Appellate Procedure: In re Estate of Shuler (Ind. Ct. App May 25, 2012)
In re Estate of Shuler (Ind. Ct. App. May 25, 2012)
This case addresses the important issue of whether an order is “final” for purposes of an appeal. Here, the Court of Appeals determined the order before it was not final. Because the appealing party had not completed the necessary steps to appeal the order as an interlocutory order, the Court dismissed the appeal for lack of jurisdiction.
The appellant in this case attempted to appeal an order denying the appellant’s petition to set aside a settlement agreement regarding a dispute over an estate distribution. As the Court explained, following the trial court’s order, the estate remained open. Therefore, the order did not completely dispose of all the proceeding. The Court distinguished its previous decision of In re Guardianship of Phillips, 926 N.E.2d 1103 (Ind. Ct. App. 2010), in which the Court held the denial of a petition to revoke a trust was a final judgment even though the guardianship remained open. The Court discussed differences between a guardianship proceeding and an estate, focusing on the fact that a guardianship could continue indefinitely while an estate would close upon the distribution of assets. This distinction makes sense because if certain orders in guardianships were not considered “final,” parties could be deprived of the ability to appeal some orders.
The fatal mistake in this case was the appellant’s failure to include Rule 54(B) “magic language” entering judgment and expressly determining there is no just reason for delay. Courts require this express language and any party seeking to appeal an order entered under Rule 54 or 56 that does not completely end a case must be sure the language is included.
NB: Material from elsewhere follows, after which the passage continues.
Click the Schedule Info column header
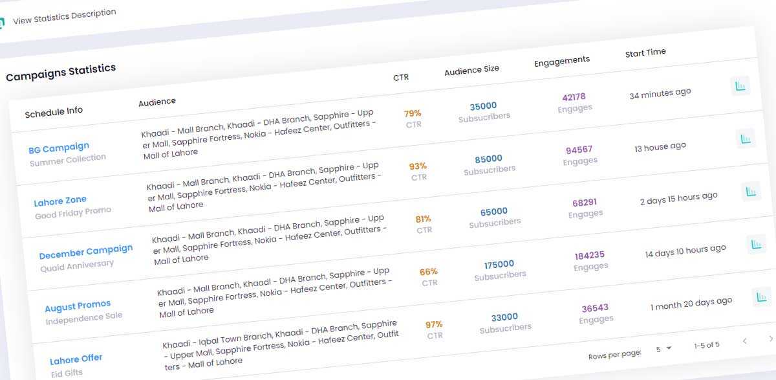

An interesting issue is whether the order would have been appealable as a final order even if the trial court had included the magic language. A trial court’s mere inclusion of the magic language is not always determinative. To be considered final, an order must “possess the requisite degree of finality, and must dispose of at least a single substantive claim.” Ramco Indus., Inc. v. C & E Corp., 773 N.E.2d 284, 288 (Ind. Ct. App. 2002). It is not entirely clear from the facts disclosed in this opinion whether the trial court could properly have made the appealed order final. Because the failure to include the magic language was dispositive, this question is purely academic. But it is important for appellate practitioners to remember that the use of magic language does not automatically mean an order is a final appealable order.